We know if a function is odd then $\int_{-a}^af(x)\,\text{d}x=0$, but I am queried if the converse is true or not.
I.e., if $\int_{-a}^af(x)\,\text{d}x=0$ does it imply function $f$ is odd?
We know if a function is odd then $\int_{-a}^af(x)\,\text{d}x=0$, but I am queried if the converse is true or not.
I.e., if $\int_{-a}^af(x)\,\text{d}x=0$ does it imply function $f$ is odd?
Consider the function $$f(x)=\begin{cases}3&x<-1\\-1&x\ge-1\end{cases}$$ Then $\int_{-2}^2f(x)\,dx=0$ but $f$ is not odd.
If this relationship is true for all $a$ in a symmetrical interval $I$ around the origin, and $f$ is continuous (as remarked by Hans Lundmark), the answer is yes.
Consider identity:
$$\forall a \in I, \int_{-a}^{a}f(x)dx=0 \iff \int_{-a}^{0}f(x)dx+\int_{0}^{a}f(x)dx=0$$
$$\iff \int_{0}^{a}f(x)dx=-\int_{-a}^{0}f(x)dx$$
$$\iff \int_{0}^{a}f(x)dx=\int_{0}^{-a}f(x)dx$$
and differentiate it with respect to $a$: you will get:
$$f(a)=-f(-a)$$
as desired.
Recall: by composition: $$\dfrac{d}{da}\int_0^{\varphi(a)}f(x)dx=f(\varphi(a))\varphi'(a)$$
As shown in Jean Marie's answer this has to be true for all $a$.
Here is maybe a more disturbing example than the piecewise and discontinuous one given by Parcly Taxel.

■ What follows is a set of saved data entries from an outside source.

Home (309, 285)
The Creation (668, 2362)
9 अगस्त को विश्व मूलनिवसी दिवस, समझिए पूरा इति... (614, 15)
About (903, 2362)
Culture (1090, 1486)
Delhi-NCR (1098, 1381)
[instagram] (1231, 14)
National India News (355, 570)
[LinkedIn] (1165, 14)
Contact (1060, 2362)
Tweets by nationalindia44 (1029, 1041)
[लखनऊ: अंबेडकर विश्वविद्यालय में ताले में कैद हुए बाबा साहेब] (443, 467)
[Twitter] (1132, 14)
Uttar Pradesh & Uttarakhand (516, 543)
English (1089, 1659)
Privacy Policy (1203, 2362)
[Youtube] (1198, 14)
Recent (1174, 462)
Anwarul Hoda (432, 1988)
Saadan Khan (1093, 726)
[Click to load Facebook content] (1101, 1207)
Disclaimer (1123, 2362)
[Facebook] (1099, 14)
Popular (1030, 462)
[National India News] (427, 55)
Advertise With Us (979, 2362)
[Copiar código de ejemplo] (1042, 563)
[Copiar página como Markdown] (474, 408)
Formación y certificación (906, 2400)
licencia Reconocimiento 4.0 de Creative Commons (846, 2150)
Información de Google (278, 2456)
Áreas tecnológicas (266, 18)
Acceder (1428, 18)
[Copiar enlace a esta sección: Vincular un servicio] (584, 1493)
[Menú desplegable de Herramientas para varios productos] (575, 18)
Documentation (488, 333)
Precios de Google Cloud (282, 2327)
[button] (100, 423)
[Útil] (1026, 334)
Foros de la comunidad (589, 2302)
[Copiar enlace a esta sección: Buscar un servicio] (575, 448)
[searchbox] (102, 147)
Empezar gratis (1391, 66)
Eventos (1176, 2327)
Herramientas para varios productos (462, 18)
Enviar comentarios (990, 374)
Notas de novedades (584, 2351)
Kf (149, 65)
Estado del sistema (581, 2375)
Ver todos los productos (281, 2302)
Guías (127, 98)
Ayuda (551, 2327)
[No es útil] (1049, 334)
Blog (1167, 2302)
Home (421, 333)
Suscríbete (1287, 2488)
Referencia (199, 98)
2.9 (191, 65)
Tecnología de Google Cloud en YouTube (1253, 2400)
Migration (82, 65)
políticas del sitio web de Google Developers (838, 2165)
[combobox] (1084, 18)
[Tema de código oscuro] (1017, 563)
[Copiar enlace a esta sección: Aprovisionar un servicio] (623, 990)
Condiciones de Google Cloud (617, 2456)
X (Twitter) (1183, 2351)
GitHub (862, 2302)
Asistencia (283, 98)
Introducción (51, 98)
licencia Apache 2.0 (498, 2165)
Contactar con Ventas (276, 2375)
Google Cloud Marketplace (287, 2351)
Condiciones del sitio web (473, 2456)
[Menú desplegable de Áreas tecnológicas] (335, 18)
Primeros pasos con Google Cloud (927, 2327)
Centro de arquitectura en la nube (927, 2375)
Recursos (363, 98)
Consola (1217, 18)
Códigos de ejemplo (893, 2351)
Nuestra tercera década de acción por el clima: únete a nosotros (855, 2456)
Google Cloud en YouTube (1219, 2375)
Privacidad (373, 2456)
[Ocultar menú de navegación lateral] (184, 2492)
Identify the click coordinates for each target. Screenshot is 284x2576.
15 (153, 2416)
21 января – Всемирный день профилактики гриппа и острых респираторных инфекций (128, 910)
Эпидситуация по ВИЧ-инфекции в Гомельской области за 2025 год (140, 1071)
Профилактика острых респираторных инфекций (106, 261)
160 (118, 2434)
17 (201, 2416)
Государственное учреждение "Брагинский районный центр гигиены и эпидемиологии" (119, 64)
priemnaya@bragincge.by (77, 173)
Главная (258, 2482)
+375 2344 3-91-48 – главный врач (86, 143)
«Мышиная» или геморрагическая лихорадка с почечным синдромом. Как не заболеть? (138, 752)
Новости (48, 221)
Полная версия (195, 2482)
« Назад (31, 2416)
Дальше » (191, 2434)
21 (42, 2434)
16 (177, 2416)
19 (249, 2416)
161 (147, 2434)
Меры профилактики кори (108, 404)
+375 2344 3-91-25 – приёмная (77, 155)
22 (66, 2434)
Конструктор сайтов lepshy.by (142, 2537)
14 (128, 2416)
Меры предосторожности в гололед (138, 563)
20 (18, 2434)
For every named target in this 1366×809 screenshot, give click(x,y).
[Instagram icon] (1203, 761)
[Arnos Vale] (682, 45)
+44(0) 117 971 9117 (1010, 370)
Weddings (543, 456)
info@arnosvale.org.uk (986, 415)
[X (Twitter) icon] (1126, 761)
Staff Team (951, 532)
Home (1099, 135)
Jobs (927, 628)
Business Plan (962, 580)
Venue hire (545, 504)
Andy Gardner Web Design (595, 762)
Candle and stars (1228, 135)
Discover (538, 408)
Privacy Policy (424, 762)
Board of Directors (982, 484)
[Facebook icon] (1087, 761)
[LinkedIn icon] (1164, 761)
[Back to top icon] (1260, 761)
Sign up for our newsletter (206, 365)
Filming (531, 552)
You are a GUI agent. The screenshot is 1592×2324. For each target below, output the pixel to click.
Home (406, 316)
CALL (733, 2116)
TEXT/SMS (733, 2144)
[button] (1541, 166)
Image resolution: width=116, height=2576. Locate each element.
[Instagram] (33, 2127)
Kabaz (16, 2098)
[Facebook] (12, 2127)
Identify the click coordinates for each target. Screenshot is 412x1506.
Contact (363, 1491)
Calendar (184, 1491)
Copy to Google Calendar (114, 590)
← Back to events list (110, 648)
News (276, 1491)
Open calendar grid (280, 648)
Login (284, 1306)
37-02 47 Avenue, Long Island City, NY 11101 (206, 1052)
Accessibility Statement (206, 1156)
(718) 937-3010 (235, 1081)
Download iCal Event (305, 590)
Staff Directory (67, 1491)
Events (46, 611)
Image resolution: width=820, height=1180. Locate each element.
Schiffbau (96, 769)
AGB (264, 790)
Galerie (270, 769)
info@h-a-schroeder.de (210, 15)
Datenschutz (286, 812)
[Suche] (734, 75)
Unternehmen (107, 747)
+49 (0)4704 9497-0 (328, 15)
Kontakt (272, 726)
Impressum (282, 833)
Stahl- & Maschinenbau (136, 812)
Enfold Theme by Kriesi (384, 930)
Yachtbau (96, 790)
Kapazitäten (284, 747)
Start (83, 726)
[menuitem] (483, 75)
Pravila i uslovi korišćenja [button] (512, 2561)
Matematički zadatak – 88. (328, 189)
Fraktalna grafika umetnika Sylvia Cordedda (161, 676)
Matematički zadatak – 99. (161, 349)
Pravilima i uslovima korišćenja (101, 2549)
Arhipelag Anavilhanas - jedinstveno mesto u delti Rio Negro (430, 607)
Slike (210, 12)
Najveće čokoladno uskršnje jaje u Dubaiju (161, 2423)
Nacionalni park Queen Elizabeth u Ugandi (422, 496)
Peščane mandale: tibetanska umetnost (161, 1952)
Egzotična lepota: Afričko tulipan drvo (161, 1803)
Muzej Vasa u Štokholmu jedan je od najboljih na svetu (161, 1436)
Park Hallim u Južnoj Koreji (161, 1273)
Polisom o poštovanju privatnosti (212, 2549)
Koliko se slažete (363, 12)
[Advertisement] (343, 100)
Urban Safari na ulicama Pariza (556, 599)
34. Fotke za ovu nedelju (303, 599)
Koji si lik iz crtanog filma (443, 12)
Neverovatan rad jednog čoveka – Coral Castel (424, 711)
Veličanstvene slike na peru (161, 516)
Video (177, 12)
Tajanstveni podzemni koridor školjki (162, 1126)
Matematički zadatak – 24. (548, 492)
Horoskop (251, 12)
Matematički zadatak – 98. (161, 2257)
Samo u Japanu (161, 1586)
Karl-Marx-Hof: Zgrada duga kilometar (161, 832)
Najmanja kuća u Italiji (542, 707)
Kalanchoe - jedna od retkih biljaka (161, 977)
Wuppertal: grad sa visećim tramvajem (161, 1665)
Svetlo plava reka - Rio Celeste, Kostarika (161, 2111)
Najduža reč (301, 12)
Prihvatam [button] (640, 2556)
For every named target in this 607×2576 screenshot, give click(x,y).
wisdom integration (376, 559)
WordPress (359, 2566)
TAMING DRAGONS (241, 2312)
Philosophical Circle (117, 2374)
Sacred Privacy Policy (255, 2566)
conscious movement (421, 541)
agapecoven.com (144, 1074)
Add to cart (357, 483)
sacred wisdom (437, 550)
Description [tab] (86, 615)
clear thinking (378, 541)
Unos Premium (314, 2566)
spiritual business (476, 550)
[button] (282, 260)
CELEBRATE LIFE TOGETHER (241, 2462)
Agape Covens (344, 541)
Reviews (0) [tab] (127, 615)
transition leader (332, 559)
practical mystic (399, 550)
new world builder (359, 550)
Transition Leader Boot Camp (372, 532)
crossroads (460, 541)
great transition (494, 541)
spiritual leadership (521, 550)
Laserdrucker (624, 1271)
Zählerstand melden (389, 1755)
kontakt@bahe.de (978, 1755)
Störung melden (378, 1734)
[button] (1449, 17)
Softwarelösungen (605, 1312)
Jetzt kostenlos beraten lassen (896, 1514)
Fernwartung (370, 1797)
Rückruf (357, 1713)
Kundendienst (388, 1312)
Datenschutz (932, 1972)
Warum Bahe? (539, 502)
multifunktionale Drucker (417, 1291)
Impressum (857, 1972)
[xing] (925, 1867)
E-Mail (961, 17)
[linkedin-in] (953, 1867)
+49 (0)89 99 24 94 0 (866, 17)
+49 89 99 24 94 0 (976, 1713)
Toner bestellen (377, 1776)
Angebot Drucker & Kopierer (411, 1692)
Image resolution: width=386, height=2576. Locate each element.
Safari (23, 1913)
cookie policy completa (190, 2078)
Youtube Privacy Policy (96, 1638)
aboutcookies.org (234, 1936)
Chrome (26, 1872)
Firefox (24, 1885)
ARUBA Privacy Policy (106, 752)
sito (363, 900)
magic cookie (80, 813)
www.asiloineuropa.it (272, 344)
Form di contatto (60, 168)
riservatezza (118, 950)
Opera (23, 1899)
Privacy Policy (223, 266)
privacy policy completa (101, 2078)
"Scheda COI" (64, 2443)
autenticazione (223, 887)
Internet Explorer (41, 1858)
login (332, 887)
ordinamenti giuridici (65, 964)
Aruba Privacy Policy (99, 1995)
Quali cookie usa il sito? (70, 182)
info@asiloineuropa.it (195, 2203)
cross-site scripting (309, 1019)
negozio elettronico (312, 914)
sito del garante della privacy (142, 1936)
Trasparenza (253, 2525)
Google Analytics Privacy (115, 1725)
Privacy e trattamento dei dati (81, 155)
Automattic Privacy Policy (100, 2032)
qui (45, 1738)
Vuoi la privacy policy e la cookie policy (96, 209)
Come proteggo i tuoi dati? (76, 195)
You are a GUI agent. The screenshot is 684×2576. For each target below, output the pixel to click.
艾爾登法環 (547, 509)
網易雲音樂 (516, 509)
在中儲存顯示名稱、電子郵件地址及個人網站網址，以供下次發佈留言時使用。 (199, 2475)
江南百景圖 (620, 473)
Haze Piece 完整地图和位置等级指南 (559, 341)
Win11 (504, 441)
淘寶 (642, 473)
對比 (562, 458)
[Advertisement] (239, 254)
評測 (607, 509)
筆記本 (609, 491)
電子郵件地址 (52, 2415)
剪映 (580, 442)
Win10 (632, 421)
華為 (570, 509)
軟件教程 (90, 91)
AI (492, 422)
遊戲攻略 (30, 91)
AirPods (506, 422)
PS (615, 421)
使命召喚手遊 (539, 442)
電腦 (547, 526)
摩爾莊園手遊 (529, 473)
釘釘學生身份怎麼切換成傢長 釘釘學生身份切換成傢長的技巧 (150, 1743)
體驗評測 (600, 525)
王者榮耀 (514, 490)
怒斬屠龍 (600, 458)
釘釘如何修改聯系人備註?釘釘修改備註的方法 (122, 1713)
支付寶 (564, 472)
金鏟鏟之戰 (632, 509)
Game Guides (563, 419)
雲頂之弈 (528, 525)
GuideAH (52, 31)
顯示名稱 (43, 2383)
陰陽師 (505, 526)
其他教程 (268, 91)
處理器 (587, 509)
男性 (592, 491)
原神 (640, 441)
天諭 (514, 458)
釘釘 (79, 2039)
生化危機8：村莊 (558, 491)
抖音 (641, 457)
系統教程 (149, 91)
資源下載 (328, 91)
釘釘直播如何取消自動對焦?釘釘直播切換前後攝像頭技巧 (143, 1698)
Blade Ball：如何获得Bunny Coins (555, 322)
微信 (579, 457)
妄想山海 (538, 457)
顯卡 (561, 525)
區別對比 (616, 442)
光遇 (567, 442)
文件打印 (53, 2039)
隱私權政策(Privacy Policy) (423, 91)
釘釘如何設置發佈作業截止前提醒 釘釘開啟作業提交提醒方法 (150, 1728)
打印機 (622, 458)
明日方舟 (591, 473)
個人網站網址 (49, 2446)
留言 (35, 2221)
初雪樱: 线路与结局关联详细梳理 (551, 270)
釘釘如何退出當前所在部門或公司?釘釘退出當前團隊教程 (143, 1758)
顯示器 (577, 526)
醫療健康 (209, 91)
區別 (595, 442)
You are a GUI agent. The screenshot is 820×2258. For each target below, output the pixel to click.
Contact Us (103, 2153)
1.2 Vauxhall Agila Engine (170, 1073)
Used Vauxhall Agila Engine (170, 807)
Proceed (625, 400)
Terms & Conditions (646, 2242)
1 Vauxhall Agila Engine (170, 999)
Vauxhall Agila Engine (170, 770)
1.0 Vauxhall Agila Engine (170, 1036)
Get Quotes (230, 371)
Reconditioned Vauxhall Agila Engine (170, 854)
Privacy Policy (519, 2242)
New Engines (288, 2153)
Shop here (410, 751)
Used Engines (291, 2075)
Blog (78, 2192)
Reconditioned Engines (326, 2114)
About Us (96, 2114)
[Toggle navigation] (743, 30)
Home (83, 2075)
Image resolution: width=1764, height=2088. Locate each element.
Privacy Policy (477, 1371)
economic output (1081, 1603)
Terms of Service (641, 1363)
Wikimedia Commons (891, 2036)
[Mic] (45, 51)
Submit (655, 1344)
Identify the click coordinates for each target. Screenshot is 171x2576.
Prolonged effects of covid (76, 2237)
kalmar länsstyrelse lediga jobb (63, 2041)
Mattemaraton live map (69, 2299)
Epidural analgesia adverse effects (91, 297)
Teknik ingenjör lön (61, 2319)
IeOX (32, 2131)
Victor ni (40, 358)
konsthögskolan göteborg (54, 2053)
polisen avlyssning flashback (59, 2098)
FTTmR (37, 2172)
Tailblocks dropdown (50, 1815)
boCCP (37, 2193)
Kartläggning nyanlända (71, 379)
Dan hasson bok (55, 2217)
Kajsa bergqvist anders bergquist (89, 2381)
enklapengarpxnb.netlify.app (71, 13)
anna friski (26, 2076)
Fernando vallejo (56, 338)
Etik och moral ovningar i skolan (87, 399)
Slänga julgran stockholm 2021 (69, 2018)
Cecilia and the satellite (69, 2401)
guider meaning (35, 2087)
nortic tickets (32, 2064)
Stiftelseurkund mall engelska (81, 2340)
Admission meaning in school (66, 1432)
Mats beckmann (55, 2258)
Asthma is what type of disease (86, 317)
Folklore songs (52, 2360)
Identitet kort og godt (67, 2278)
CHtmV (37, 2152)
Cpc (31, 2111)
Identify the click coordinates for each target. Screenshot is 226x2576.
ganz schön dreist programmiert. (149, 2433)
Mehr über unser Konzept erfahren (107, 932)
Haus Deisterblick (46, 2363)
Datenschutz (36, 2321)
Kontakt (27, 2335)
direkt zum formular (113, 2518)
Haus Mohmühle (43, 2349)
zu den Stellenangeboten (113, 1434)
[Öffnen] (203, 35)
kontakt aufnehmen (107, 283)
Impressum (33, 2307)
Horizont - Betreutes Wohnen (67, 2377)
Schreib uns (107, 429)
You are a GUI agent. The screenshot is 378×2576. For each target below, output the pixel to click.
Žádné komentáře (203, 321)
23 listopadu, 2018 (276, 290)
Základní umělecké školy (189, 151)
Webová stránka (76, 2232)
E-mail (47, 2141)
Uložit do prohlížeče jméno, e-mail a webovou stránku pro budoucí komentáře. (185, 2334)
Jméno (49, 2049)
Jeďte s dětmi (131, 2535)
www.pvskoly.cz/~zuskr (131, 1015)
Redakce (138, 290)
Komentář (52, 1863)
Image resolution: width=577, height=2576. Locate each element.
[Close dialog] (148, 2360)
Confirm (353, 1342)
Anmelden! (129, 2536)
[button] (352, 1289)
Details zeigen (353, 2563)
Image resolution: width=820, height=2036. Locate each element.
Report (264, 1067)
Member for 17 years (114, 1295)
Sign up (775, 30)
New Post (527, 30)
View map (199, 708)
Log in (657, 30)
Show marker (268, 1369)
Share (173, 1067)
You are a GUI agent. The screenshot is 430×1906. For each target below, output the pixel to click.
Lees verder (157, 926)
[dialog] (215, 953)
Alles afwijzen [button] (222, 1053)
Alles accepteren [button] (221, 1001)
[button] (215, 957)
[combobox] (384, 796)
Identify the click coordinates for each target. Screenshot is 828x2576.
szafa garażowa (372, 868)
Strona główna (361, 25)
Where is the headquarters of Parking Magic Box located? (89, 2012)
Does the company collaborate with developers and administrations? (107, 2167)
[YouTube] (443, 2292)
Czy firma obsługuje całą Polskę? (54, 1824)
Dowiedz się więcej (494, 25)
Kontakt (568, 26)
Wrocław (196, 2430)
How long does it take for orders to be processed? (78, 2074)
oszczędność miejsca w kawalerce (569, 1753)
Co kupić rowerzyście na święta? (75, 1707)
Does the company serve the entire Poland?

Take $f(x)=3x^2-1$, this is an even continuous function, yet $\displaystyle\int_{-1}^1 f(x)\mathop{dx}=0$
As shown in Jean Marie's answer you have to assume that $f$ is continous and that this holds for all $(-a, a) \subset I$, where $I$ is a symmetric intervall about the origin. There is also another interesting relationship here:
Assume that $f : I \rightarrow \mathbb{R}$ is differentiable and that its derivative is continous on $I$. If for all $(-a, a) \subset I$ we have
$$\int_{-a}^{a} f'(x) \, dx = 0,$$
then $f$ is even.
PROOF: Let $x \in I$. We have
$$\int_{-x}^{x} f'(x) \, dx = 0$$
By the fundamental theorem of calculus, we have
$$f(x)-f(-x)=0 \implies f(x) = f(-x)$$